確かにある一面では「現実的」な政策は継続されなければならない。そうしなければ中途で事業を放り出して膨大な「無駄」を生みかねない。しかし、膨大な無駄は事業が完遂されても「ダム」に関しては生み出され続けることになる。維持・管理費と称して、完成後も一つの会計項目が出来て、ダム管理事務所の所長以下、多くの職員が張り付くことになる。だが事業を中止すれば、それ以後は無駄な費用は発生しない。本当に「費用対効果」を考えて、地域の切実な要請に従って八ッ場ダムは事業化され、地域住民の同意を得て着工されたのだろうか。
なし崩しに税を投入して既成事実を積み上げて、ついにのっぴきならないところまで地域住民を巻き込んで、地域自治体の合意も何もないまま強引に進められた結果が今日の八ッ場ダムではないだろうか。ダムに注ぎ込む支流の一つが飲用に適さない酸性度を示すため、絶えず中和剤を注ぎ込まなければならないようだ。それなのに首都圏の水源として東京都知事は「必要だ」とのたまっている。東京都民はダム完成の暁には喜んでその「中和」された水を上水として利用するのだろうか。
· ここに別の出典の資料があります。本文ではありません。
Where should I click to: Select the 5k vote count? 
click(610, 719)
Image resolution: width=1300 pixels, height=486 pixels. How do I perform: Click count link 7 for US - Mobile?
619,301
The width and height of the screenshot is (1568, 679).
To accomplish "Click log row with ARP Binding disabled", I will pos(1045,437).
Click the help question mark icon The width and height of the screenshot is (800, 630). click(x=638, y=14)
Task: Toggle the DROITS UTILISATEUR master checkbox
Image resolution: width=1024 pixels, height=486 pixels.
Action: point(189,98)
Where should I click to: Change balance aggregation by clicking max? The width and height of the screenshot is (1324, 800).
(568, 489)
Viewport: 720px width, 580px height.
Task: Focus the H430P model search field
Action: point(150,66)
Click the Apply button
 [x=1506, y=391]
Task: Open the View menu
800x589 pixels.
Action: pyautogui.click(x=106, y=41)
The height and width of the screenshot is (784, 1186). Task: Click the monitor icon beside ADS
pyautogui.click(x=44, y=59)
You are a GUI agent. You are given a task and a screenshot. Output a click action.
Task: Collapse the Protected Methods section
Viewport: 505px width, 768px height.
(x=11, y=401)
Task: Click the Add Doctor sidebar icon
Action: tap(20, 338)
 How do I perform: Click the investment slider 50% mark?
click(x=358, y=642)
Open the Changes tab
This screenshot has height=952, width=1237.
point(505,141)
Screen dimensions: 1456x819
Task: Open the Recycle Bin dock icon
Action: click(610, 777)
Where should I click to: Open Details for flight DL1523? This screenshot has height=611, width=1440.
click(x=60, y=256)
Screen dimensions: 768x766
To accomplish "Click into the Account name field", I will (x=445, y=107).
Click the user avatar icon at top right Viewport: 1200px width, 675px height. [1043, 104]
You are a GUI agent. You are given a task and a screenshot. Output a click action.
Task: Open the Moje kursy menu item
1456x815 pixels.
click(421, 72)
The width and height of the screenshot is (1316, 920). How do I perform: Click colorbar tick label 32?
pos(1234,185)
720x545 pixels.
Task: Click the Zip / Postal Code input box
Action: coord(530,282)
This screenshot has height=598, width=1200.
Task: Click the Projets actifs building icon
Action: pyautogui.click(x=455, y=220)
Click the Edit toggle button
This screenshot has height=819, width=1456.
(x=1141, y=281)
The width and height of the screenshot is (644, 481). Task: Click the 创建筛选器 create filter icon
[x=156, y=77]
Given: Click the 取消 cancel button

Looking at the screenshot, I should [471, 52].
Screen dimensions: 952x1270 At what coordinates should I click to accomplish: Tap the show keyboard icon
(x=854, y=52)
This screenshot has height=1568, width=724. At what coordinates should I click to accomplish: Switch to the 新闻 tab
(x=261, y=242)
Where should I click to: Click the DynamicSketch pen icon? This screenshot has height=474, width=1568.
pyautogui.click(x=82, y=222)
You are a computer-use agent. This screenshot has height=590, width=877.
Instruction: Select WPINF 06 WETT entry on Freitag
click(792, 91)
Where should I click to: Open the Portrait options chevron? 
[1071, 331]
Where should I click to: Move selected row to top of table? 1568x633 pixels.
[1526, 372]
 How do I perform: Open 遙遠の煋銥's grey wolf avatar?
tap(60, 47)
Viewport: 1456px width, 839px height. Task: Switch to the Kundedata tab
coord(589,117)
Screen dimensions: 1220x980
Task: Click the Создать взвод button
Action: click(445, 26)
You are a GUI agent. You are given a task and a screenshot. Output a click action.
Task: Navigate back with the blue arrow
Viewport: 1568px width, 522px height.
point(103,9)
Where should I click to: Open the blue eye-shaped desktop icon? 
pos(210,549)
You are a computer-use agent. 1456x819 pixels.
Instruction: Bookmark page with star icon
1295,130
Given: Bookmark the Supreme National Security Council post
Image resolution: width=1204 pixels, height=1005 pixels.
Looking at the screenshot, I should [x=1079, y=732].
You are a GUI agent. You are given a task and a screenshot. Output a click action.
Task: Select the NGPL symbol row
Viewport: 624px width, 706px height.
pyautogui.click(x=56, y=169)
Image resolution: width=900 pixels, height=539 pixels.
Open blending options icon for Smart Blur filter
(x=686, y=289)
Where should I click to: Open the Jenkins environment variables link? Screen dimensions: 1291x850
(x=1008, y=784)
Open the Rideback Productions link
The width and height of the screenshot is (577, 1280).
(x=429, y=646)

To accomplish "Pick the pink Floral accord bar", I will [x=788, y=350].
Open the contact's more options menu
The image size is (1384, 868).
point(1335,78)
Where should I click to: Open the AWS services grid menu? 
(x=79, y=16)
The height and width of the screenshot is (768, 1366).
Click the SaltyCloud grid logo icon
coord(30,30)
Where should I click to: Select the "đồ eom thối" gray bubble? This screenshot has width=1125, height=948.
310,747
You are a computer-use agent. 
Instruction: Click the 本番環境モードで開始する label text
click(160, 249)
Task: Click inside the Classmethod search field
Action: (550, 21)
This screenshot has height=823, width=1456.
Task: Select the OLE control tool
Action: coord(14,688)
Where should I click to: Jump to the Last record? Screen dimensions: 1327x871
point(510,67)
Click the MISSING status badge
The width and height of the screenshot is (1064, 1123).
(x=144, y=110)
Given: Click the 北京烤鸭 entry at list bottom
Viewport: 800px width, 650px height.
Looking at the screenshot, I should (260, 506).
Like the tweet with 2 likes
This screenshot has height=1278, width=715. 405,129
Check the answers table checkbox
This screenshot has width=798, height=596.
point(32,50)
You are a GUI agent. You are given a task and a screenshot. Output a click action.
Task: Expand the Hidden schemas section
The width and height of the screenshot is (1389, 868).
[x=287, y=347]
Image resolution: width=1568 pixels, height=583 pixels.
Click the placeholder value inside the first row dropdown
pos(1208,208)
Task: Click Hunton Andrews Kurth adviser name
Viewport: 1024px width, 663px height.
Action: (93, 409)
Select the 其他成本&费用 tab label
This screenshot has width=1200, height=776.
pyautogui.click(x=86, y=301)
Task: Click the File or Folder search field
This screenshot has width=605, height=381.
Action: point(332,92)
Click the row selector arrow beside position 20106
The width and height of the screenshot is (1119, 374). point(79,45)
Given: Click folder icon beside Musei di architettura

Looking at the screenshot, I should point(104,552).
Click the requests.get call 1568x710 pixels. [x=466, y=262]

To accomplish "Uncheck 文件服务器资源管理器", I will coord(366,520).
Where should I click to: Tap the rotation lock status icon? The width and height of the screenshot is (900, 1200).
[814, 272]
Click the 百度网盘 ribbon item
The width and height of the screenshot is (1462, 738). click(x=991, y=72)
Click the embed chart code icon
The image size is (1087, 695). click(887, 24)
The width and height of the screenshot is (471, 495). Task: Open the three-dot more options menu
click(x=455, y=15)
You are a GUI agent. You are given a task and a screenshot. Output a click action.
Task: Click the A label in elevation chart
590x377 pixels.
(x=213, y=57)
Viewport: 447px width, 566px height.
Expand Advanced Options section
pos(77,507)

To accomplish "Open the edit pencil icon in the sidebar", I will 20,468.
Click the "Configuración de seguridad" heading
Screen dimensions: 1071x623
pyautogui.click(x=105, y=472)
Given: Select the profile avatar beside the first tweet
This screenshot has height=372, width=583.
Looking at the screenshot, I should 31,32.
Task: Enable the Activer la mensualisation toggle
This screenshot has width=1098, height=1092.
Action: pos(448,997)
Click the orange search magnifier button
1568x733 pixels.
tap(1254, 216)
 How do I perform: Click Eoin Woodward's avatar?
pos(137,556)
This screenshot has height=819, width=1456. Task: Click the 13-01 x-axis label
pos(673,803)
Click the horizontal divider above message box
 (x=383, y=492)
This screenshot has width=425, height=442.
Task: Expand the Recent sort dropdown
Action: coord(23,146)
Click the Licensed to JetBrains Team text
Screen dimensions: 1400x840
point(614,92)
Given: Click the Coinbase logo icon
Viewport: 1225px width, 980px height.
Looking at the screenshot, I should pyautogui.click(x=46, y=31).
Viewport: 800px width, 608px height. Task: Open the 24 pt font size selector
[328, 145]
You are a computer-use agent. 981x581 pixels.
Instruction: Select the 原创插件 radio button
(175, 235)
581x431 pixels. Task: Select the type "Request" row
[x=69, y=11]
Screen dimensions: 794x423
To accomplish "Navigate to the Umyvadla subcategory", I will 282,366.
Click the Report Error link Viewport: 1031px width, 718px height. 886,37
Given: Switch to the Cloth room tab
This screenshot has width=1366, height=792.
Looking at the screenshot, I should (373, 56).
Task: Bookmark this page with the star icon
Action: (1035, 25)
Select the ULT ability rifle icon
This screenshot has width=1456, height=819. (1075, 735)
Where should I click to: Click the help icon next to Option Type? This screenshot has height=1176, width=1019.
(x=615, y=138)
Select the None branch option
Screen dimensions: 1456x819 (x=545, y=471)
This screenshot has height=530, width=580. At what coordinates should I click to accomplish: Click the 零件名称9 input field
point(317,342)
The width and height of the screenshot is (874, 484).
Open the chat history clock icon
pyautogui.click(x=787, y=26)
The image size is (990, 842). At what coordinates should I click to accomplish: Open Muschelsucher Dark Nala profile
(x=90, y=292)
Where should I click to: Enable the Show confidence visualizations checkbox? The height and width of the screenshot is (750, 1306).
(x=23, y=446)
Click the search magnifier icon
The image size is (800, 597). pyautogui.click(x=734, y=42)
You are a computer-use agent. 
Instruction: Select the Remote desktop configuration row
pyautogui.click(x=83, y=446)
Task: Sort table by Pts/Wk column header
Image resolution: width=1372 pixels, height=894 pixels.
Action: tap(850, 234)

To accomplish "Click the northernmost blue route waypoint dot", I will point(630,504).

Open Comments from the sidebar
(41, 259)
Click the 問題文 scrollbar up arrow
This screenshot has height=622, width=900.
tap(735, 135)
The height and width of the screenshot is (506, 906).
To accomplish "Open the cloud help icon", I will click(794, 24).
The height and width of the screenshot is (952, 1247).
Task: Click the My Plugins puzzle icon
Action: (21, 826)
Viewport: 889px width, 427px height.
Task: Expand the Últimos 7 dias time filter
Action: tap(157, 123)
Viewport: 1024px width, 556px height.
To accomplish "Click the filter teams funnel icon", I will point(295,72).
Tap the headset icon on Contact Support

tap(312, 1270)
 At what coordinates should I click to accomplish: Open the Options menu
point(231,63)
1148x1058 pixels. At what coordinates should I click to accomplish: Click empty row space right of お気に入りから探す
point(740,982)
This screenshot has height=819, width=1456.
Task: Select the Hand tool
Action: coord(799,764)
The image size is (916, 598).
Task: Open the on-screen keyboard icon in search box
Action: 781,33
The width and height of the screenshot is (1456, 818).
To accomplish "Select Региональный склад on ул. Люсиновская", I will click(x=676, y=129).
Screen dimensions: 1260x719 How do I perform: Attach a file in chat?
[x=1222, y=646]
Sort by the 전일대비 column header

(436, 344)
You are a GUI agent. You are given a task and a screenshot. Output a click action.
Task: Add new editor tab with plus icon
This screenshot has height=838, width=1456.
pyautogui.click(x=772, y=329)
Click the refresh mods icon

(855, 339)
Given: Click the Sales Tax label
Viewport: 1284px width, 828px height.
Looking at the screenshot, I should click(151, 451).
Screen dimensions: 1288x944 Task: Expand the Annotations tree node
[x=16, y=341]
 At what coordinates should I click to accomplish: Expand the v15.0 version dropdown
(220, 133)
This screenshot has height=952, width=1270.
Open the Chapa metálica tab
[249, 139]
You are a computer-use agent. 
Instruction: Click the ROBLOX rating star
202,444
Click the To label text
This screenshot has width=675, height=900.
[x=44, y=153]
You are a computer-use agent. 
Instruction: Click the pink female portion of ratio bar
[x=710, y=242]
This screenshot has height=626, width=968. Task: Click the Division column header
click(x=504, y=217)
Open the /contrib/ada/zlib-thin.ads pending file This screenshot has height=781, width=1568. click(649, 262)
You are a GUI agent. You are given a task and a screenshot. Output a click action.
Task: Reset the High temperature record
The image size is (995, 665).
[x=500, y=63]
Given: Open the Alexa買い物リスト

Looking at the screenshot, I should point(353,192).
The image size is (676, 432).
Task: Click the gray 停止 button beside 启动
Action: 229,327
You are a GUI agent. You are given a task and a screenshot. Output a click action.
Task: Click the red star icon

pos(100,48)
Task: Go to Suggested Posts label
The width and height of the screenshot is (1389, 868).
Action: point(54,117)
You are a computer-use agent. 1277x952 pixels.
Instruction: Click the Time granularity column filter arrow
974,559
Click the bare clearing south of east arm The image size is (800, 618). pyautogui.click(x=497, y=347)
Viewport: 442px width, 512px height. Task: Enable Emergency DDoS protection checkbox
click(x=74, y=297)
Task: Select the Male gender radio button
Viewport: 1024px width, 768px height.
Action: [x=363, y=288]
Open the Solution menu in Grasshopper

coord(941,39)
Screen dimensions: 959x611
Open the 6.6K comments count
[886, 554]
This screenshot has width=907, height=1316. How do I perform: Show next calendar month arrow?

他のマニフェストも惨憺たるものだ。まさしく『羊頭狗肉』の悪徳商法を民主党は行った、と非難されても仕方のない政党だ。それもこれも小沢氏を中心とする真正・民主党を排除して、ご都合主義の既得権益擁護派の連中が実権を握っているからに他ならない。民主党はそうした「既得権益」を排除する政党として出発したはずだったが、政権を取るやアッという間に自民党化して官僚の下請け政権に堕してしまった。ほとんど相違の見えなくなった自民党や公明党と民主党は合体して「官僚の既得権益擁護党」なる新党を作った方が分かりやすいだろう。真正・民主党はもう一度少数野党から出直して、今度こそ理念なき政治家を排除した政党として再生しなければならない。
あるいは小沢氏を中心として新党を結成して「既得権益」と対決する政党を立ち上げなければならないかもしれない。官僚たちがこの国の悪しきシロアリと化していることは多くの国民は知っている。知っているが個々人が出来る具体的な改革の手立てはない。あくまでも理念を同じくする政治家が政権を取って改革するしかないのだ。その希望が託せる政治家は自民党にも公明ともなく、民主党にあってもただ一人小沢氏だけだ。
すでに民主党は真正・民主党に立ち返るターニングポイントを超えてしまった。菅氏と野田氏によって、民主党は羊頭狗肉政党との評価が定まった。これ以上何を期待しても無駄だ。2009マニフェストを反故にした民主党は国民の信を失って解党する運命だ。